→ EXPLORE THE MATERIAL:
1. From the research summary on third-state responsibility for forced displacement, extract the passage that begins with the words containing "This project will" and ends with "of international responsibility.".
2. According to the research summary on third-state responsibility for forced displacement, what methodology will the project use?

→ SELECTED EXCERPT:

________

Causing Forced Displacement: An Inquiry into 'Displacing Third State' Responsibility
Summary of Research
This research will scrutinize the responsibility of third countries that may have contributed to a refugee flow, whether directly or indirectly, thus providing a wider understanding of how the law on State responsibility determines accountability for forced migration. The end goal is to determine whether the laws of international responsibility, as expressed in the International Law Commission Articles on State Responsibility (ASR), can be relied upon in this context. It will augment available literature, focusing on the responsibilities of the State of origin of the persons concerned, by centring instead on third countries. The research will thus fill a gap, by providing a more comprehensive and nuanced understanding of today’s realities of population displacement due to armed conflict.
This project will use a legal-doctrinal methodology, drawing on a multi-disciplinary approach, combining knowledge from different legal branches (IHL–IHRL–IRL–PIL). In particular, the attribution and causation analysis, which is very much evidence-dependent, will require an investigation of the factual reality and specific implication of third countries in the causation chain leading to population displacements. The research will also utilise theoretical studies of causation and multi-causality in the social sciences domain, to inform the analysis of the ‘attribution’ and ‘causation’ elements of international responsibility.

________

→ DATASET:

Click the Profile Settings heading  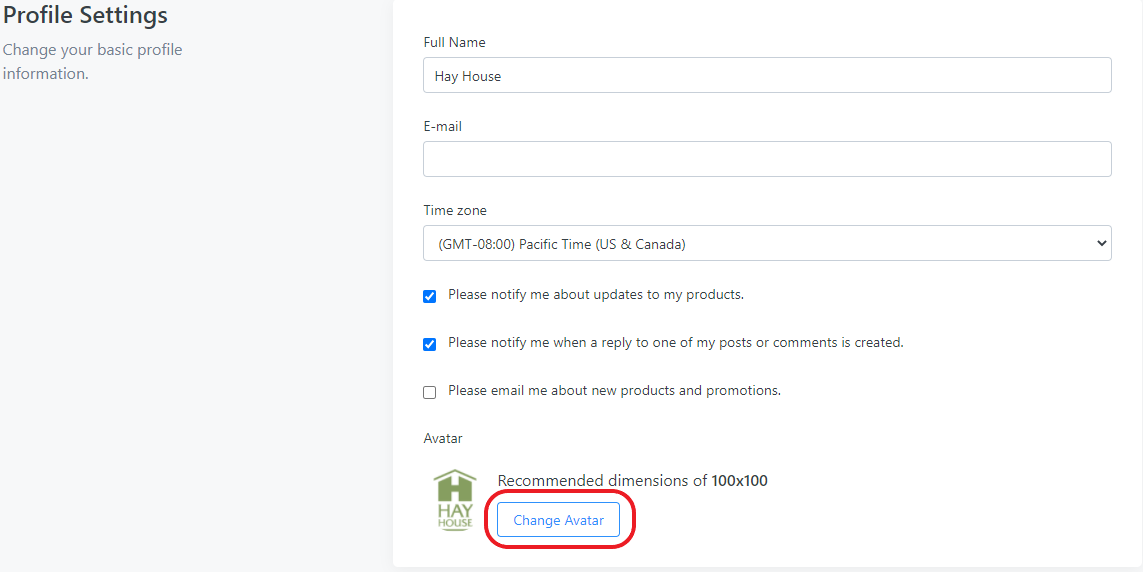[x=85, y=16]
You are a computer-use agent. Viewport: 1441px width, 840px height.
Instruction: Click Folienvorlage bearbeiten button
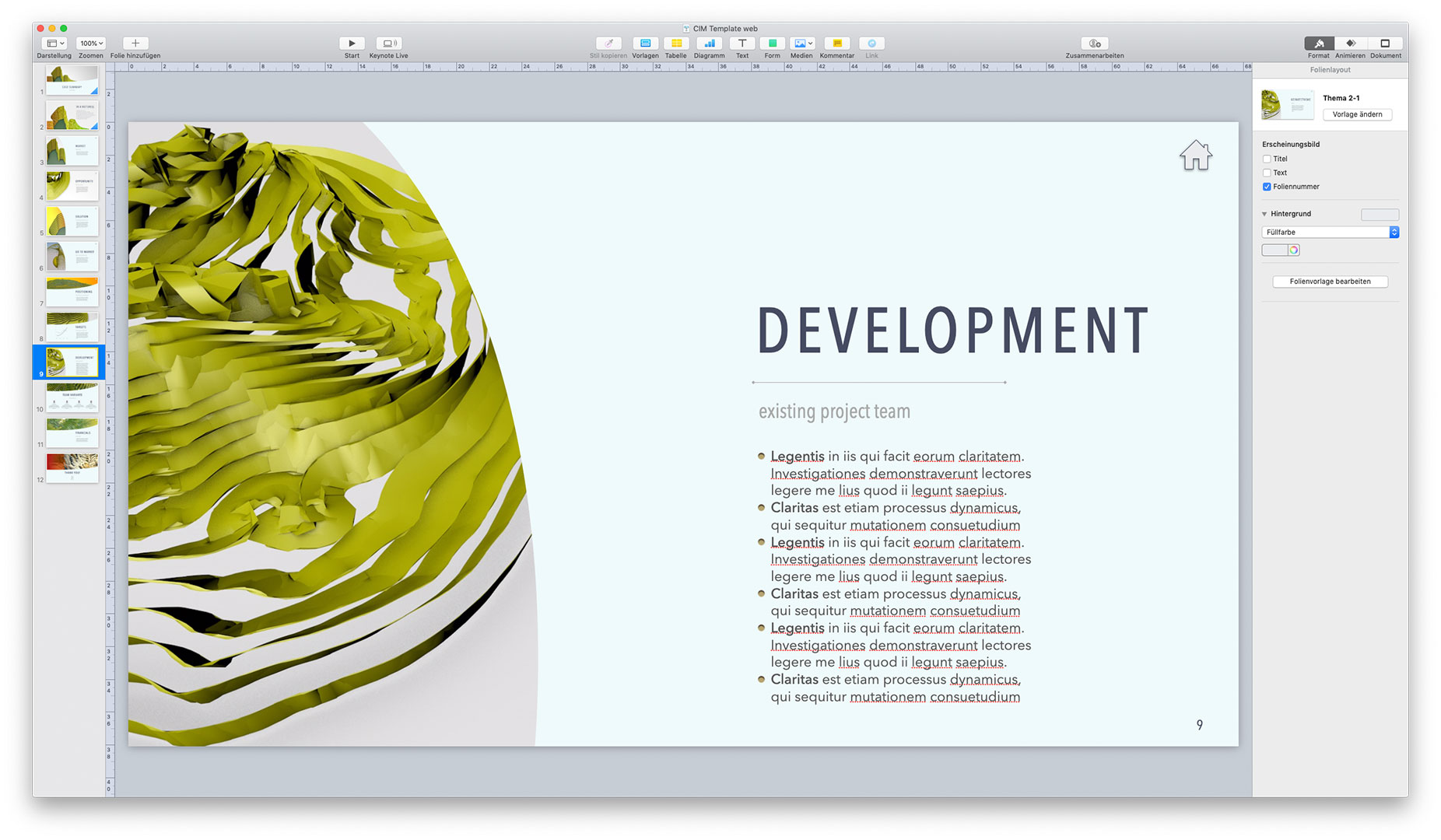1330,282
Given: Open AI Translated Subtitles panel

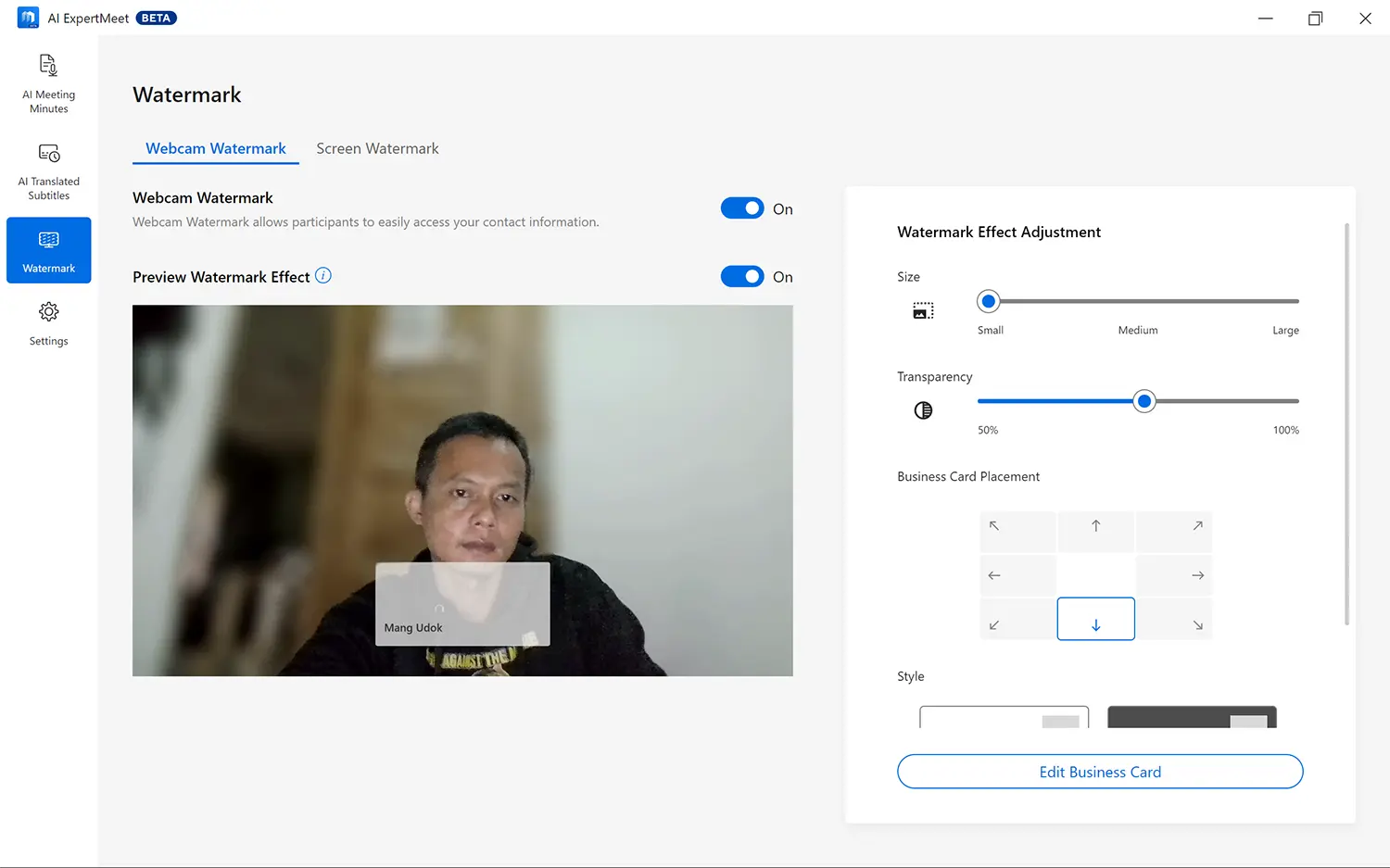Looking at the screenshot, I should point(48,171).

________

→ PROBLEM SOLUTIONS:
1.
This project will use a legal-doctrinal methodology, drawing on a multi-disciplinary approach, combining knowledge from different legal branches (IHL–IHRL–IRL–PIL). In particular, the attribution and causation analysis, which is very much evidence-dependent, will require an investigation of the factual reality and specific implication of third countries in the causation chain leading to population displacements. The research will also utilise theoretical studies of causation and multi-causality in the social sciences domain, to inform the analysis of the ‘attribution’ and ‘causation’ elements of international responsibility.

2. A legal-doctrinal methodology that draws on a multi-disciplinary approach.